A Patron Saint

Before there was St George, there was St Edmund, King, Virgin and Martyr, whose feast falls today. St George was a soldier saint from the region we now call Syria (what little of it remains intact notwithstanding). He was a decent chap and a worthy saint, but he did not become England’s patron saint until the fourteenth century. He was brought back by crusaders and had been favoured under the Norman occupation because he was neither Anglo-Saxon—and thus a potential emblem for resistance among the subjugated English—nor a Norman—and thus likely to be rejected out of hand buy the English. Before him St Edward the Confessor (on whose feast my birthday happily falls) had been widely considered the national patron of England, though even he was not original. The first saint we call the patron of England was St Edmund, the patron of my monastery, and the raison d’être of the great abbey and town of Bury St Edmunds.

Edmund De la Fosse.png
The rather florid painting of the martyrdom of St Edmund by Charles de La Fosse (†1716), which was the altarpiece of our church in Paris and now hangs in the Irish College in Paris—the French government resolutely refusing to give it back to us!

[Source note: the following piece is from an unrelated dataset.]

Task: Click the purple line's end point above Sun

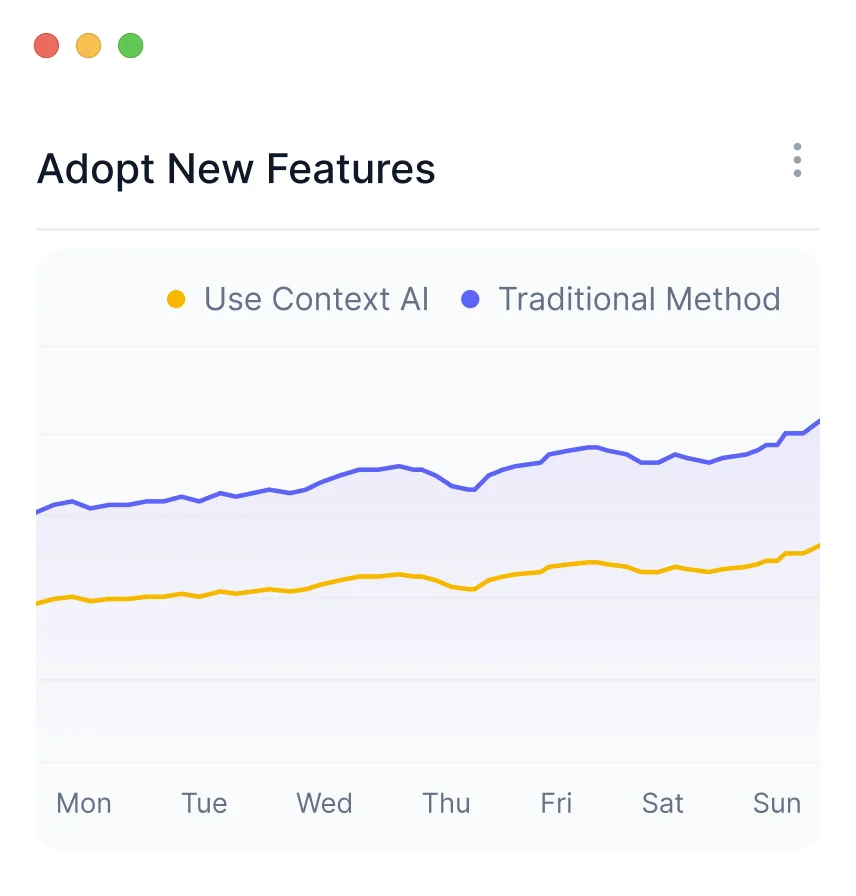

For our monastery’s 400th in 2015 I wrote a hymn to St Edmund, set to the tune King’s Lynn, which is the tune for the famous Chesterton hymn, O God of Earth and Altar. My hymn has not survived into our Lauds for today’s titular feast, though I protest it’s not that bad! That said, it is kept as a thanksgiving in our Mass. So I invite readers who are partial to a good hymn-along to sing-along with us by clicking the link below for the accompaniment, and then using the lyrics below to mark with us the feast of the heavenly patron of not only my monastery but (originally) of England. He would make a fitting foil and corrective for many a modern tendency in English society today.

Happy Feast!!

Saint Edmund, King and Martyr,
Gave witness to the Lord
As a devoted monarch
Who perished by the sword.
He ruled his land with justice,
Upholding God’s own law;
Was mindful of the widow,
The orphan and the poor.

When Viking horde beset him
And pressed him to deny
The King of kings, Christ Jesus,
He chose instead to die.
Only a youth, but valiant,
Christ’s man he meant to stay;
Choosing eternal glory,
He strode the martyr’s way.

To Father, Son, and Spirit,
For our great saint give praise;
And may his intercession
Support us all our days.
May we his nation prosper,
Faithful to God’s true law,
And sheltered in Christ’s Body
Both now and evermore.

 

Join the Conversation

  1. Happy Feast day indeed Father!
    and what a man of many talents might I add—writer, photographer, monk par excellence, historian and now, musical virtuoso —
    I must ask you prayers again Father—my son has a second interview today with a company and we pray this may be the one….

    1. Indeed. And quite the maverick he was too. Alas he hitched his wagon to the Arundel body of St Edmund, recovered from southern Francis by Cardinal Vaughan. Sadly they are almost certainly not our St Edmund.

  2. That’s a great hymn, Father. I predict it has s worthy future, given time

    I’ve only just discovered the old Latin hymns of the Church, since switching to the pre V2 Breviary. Aren’t they great? And with Saints so often their subject

    1. The modern Western aversion to extolling and praising saints, let alone asking for their intercession or preaching about them, strikes me as essentially Lutheran. It is an impoverishment, and the Church in the west is impoverished enough! Pax.